“Thomas Ulrich and I left home 12th of April. We started from the North Pole 1st of May and headed south towards Frans Josef Land with a weight of 170 kilos in our kayaks. (We used plastic kayaks instead of sleds, to be able to paddle when the ice melted later in the season, they worked extremely well).”
Thus began explorer Børge Ousland’s report back to the National Geographic Society of his 2007 expedition. Not only did he and Thomas Ulrich navigate by their own power from the North Pole across sea ice to Frans Josef Land, they also retraced the steps of 19th century explorer and fellow Norwegian, Fridtjof Nansen. (Fridtjof Nansen’s 156th birthday is being commemorated today with a Google Doodle.)

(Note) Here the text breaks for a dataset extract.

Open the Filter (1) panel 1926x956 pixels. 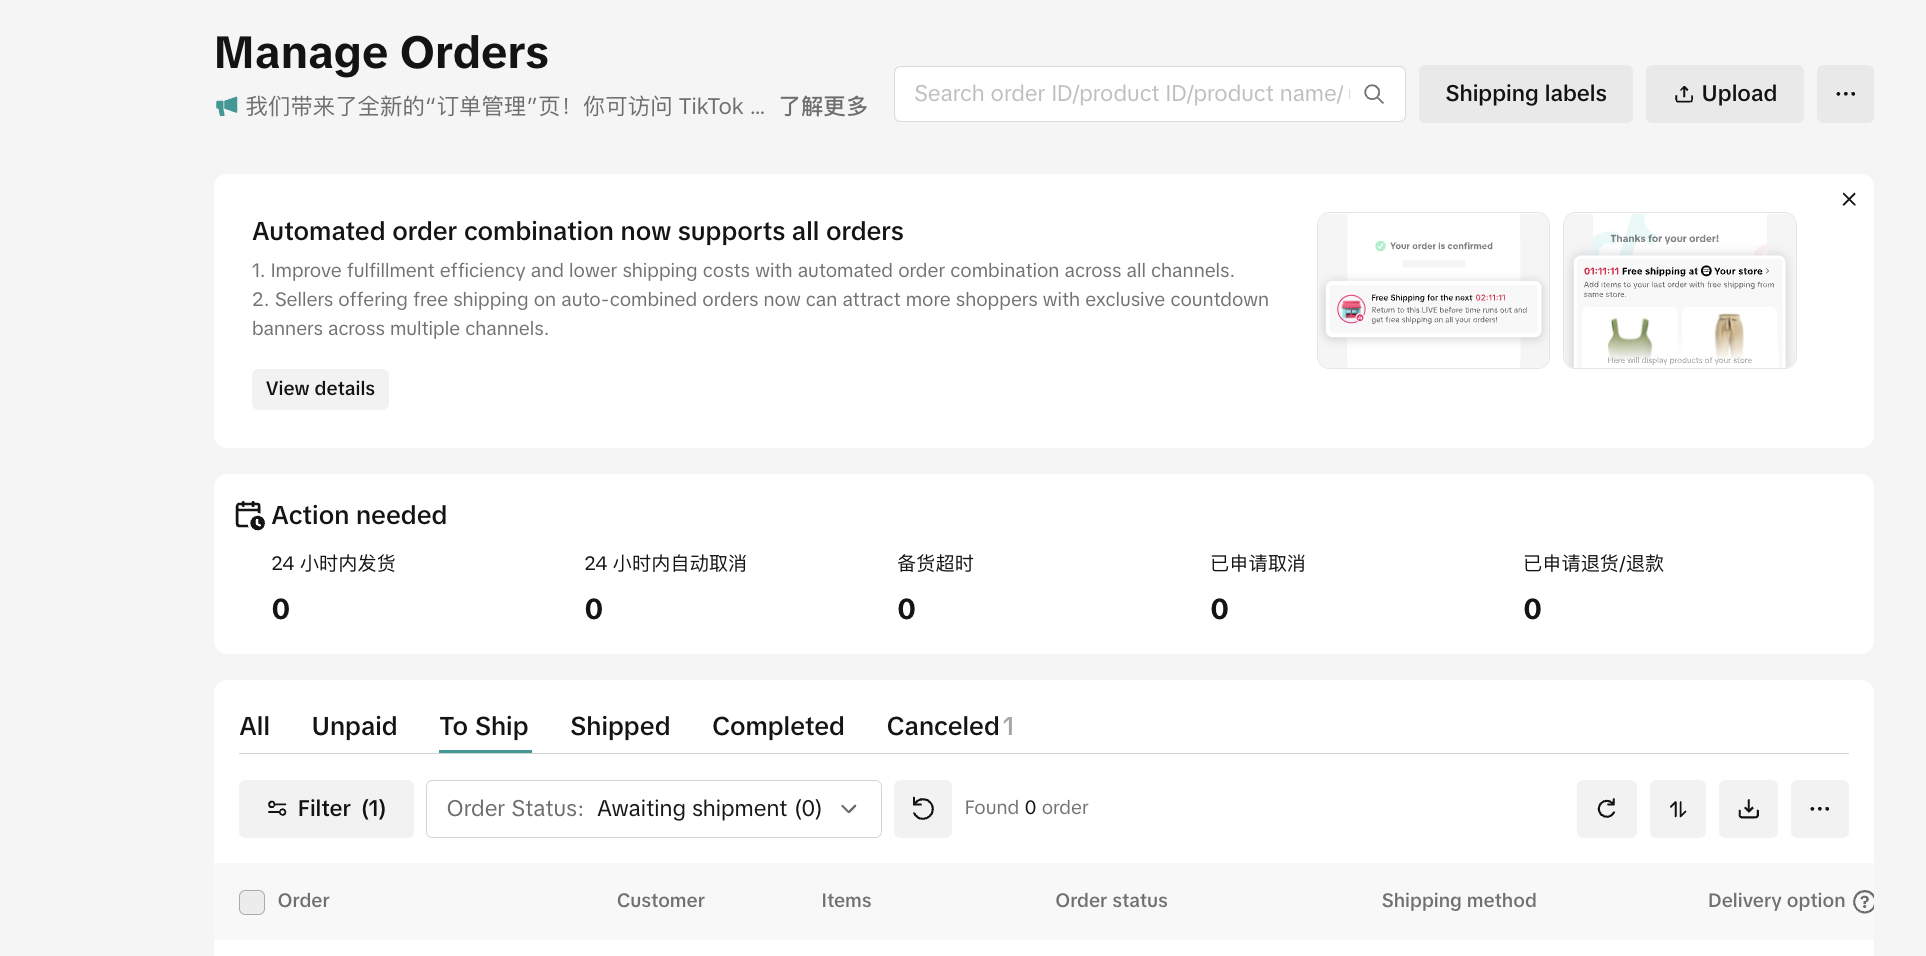pyautogui.click(x=326, y=809)
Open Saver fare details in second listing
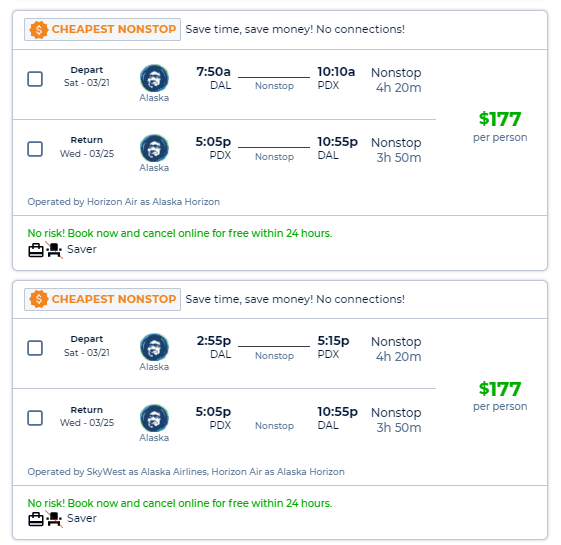 [82, 518]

This was supported by Ousland’s fourth grant from the Socitey. Since then, he’s had two more, the most recent in 2015, to cross the three largest icecaps in Alaska: the St. Elias Mountains, Western Chugach Mountains, and the Stikine Ice Field, among the fastest retreating icecaps in the world.
“We had a hard time reaching the northern islands of Frans Josef land,” Ousland’s report continued. “The ice was thin and breaking up all around us. Sometimes we jumped from ice floe to ice floe and frequently had to use our dry suits to swim from one ice edge to the other. The drift was also extremely strong, we almost drifted past the island and in the end just had to go for it! The last day before land we worked constantly for 25 hours before we finally reached the relative safety of Eva-Liv Island, 14th of June, in the northeast of the archipelago. By then we had skied for one and a half month on the polar drift ice.”
“From this position we paddled and skied southwest through the archipelago, from one island to the other, following the route of Fridtjof Nansen and Hjalmar Johansen. We came to their wintering hut at Jackson Island, which was a touching and very special moment. Here the two explorers spent the winter in 1895-96 with very little equipment, not really knowing where they were. That they survived is a feat second to none in Arctic history.”
In 2009, two stories ran in National Geographic Magazine about polar exploration: the first, a historical look back at Fridtjof Nansen’s adventures; the second, the saga of Børge Ousland and Thomas Ulrich’s journey. Two stories, spanning three centuries, and one spectacular, challenging, and ever-changing landscape.